Cara Hendrickson, head of the public interest legal center BPI said a formal policy would create more accountability.

Between March 1, 2020, and Dec. 31, 2020, there were 1,301 foot pursuits, according to the latest report from the Independent Monitor, which oversees the consent decree. Twenty-nine percent of those foot pursuits resulted in use of force, and about 7.7% resulted in deadly force.

Related: Report: Progress Made, But Chicago Police Have More Work to Do on Consent Decree Compliance

Hendrickson said the process of creating a formal foot pursuit policy should include community input.

“It’s really important in this area and all areas that there be significant community engagement in deciding what should go in a policy,” Hendrickson told Chicago Tonight Tuesday. “You don’t just need people up here like me telling you what should be in a policy, the community knows what it needs to be safe and the community needs to be engaged in policymaking.”

Jacqueline Herrera, the director of violence prevention at Enlace Chicago, said a foot pursuit policy is long overdue. Enlace is a nonprofit community organization in Little Village that has been working with other community partners to support Toledo’s family.

“We tend to act when a tragedy happens, and this is a perfect example of this,” Herrera said. “I think with any policy that’s going to be implemented and impact the community as a whole, there needs to be community engagement and involvement.”

Herrera agrees that the foot pursuit policy should be informed by the community.

“One of the biggest things is understanding the communities you are working with,” Herrera said. “When you do that, when you invest in the community and understand the trauma that our community has had in the past and also the relationships that they have with the police department you broaden the way that you handle some of these situations.”

Baltazar Enriquez, president of the Little Village Community Council said de-escalation will be important in a foot pursuit policy.

“There should be different ways to de-escalate a situation,” Enriquez said. “There’s rubber bullets. There’s different types of ways... he could have tackled a 90-pound boy.”

Some of the community in Little Village feel policy changes aren’t an adequate response.

“At no point in time have any community organizations here said in relation to the Toledo assassination that we need new policies, or that we want a foot pursuit policy,” said Bárbara Suarez Galeano, a volunteer at Organized Communities Against Deportations. “I think the message has been loud and clear from organizations like OCAD, is that what we want is to defund the Chicago Police Department and to see those funds invested back in our communities to prevent tragedies.”

Suarez Galeano doesn’t believe a new policy would be effective in bringing changes, citing the trial of former Minneapolis police officer Derek Chauvin. During witness testimony, officers have testified that Chauvin violated policies and went against training, Suarez Galeano said.

However, John Catanzara, president of the Chicago Fraternal Order of Police told “Chicago Tonight” that complex guidelines would not be effective in the field when officers are making split second decisions.

“You pull up on a subject, by the time you rifle through in your head all the dos and don’ts of that new policy that’s going to come out, the offender would be long gone.
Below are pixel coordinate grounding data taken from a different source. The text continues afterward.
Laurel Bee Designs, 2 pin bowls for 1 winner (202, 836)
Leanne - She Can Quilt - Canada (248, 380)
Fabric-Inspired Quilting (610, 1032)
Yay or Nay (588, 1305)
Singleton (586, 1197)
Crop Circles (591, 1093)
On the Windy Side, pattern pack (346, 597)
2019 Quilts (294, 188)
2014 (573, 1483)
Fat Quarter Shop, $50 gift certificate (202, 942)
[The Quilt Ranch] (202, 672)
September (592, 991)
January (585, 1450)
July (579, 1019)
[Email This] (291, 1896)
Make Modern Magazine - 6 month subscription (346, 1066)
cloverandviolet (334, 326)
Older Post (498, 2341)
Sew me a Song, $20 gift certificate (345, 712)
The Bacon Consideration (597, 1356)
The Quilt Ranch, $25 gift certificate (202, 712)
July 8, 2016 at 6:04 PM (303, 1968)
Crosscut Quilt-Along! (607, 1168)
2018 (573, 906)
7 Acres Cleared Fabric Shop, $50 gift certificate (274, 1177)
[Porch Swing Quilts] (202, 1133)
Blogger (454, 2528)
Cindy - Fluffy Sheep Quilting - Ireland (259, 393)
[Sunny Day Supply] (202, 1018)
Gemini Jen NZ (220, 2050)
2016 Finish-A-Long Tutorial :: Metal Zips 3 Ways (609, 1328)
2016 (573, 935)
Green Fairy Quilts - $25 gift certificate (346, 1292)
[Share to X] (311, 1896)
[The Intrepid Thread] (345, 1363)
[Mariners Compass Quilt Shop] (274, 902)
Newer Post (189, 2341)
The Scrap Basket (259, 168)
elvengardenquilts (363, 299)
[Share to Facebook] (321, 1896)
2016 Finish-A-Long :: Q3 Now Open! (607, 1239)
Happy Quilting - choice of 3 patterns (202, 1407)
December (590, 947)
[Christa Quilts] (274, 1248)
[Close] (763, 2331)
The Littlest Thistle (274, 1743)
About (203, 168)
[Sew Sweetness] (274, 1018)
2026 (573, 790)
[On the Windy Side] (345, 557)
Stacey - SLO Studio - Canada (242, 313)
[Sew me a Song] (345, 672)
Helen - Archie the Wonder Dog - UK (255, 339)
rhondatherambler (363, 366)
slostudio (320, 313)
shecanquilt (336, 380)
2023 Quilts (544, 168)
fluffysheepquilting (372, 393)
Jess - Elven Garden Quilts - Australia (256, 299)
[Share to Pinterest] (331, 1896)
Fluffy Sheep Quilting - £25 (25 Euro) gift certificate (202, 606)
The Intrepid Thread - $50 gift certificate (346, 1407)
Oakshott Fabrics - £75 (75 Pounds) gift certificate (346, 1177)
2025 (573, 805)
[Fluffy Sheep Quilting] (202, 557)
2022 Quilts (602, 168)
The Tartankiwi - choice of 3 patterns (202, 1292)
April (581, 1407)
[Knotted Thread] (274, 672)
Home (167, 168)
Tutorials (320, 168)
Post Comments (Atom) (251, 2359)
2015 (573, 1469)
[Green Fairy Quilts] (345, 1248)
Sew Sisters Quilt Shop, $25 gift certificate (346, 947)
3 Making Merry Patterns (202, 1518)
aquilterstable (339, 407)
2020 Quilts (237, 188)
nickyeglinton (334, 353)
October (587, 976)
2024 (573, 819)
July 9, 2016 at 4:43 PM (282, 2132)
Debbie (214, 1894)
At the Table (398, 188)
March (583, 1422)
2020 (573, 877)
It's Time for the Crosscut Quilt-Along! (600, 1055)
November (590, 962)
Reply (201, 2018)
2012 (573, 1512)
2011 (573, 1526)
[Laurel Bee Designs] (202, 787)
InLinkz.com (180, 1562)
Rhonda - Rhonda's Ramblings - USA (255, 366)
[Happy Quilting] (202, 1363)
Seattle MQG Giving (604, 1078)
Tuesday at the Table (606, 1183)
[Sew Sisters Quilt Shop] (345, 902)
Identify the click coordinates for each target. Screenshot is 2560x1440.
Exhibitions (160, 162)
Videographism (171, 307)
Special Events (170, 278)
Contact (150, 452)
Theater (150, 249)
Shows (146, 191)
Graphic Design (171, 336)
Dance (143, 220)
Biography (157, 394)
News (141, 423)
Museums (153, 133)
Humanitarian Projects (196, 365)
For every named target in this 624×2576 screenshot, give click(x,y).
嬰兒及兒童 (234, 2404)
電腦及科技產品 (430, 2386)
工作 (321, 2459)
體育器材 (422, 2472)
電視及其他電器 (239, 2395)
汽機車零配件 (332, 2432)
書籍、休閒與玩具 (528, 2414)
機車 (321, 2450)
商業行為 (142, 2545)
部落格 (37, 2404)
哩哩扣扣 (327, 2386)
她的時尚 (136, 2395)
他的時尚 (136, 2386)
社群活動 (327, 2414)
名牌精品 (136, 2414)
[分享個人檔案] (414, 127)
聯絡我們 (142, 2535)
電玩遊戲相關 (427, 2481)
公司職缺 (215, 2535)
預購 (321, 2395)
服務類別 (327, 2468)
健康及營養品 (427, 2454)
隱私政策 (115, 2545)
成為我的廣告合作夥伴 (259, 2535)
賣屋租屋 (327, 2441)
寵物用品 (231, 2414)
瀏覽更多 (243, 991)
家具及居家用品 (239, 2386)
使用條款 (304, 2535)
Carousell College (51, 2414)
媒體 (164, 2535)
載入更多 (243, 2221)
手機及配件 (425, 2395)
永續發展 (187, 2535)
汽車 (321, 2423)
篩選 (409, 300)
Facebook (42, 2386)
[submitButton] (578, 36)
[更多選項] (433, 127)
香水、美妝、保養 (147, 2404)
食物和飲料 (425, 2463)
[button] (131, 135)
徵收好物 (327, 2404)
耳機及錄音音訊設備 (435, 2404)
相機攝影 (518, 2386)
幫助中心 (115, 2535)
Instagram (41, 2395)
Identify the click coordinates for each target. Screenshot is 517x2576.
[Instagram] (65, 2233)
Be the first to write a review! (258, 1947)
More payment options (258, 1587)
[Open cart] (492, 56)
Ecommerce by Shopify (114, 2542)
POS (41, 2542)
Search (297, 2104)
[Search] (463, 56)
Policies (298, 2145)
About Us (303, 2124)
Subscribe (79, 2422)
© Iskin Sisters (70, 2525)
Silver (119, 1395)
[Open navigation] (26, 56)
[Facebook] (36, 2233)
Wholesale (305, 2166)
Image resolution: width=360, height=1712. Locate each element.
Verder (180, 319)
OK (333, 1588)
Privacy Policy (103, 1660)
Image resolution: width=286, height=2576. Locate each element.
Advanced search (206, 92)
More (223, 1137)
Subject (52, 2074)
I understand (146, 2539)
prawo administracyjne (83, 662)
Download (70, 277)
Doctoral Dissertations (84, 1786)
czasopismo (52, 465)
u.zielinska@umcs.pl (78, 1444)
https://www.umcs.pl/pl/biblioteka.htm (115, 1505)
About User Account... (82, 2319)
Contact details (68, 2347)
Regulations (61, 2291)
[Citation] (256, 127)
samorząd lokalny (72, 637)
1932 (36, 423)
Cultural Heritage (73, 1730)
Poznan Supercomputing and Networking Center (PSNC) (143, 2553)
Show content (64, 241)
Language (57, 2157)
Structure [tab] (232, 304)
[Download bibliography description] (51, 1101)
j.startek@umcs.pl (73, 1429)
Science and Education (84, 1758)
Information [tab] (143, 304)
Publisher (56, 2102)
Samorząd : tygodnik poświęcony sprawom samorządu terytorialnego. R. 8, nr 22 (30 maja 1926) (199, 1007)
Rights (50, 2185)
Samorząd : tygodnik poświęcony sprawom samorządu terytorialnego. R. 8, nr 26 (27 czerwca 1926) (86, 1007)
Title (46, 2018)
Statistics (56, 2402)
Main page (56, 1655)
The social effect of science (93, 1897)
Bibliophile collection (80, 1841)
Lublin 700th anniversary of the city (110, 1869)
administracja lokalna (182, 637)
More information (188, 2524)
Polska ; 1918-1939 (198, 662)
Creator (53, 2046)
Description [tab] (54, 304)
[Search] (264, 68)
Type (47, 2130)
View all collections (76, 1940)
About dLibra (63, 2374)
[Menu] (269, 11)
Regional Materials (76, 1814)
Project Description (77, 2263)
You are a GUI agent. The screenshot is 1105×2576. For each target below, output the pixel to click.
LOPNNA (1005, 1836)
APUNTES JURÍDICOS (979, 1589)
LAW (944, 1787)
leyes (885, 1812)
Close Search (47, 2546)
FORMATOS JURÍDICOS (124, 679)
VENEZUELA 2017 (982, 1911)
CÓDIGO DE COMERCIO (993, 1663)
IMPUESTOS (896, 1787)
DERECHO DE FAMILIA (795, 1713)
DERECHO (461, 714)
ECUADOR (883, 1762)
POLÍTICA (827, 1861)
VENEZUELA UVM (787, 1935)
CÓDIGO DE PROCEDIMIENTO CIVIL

It’s a joke, it makes no sense,” Catanzara said.

“I would hope the policy starts with a very clear message: Comply with police lawful orders to stop, to drop a weapon, to stop running, give up, surrender, whatever the case may be,” he said.

Herrara said change needs to go beyond the foot pursuit policy -- including prevention work and investment in mental health resources.

“Obviously training around de-escalation is going to be critical, but also being trauma-informed and how that can impact a situation,” Herrera said. “What we want is equality in policing. What policing looks like in a low-income Brown or Black community, it looks very different from a middle class, upper class, suburban community. So making sure that our services are being equalized and that we are receiving similar services as other communities.

De-escalation is one facet of police reform. Enriquez would like to see others.

“We want to implement changes in the district,” Enriquez said. “How about we have a chaplain in every police department or a social worker, so those officers before they hit the streets, they talk to them and get the stress out, get the anger out and not be angry in our neighborhood.”

Enriquez credits new council member Kristian Armendariz for the idea.

The Little Village Community Council wants to meet with Mayor Lightfoot about policy changes, Enriquez said. They also want to meet with the police department about the shooting of Adam Toledo.

“We want to have a dialogue with them,” he said. “We want to sit down with them. We want them to mourn with us. We want them to cry with us. We want them to go through this experience with us.”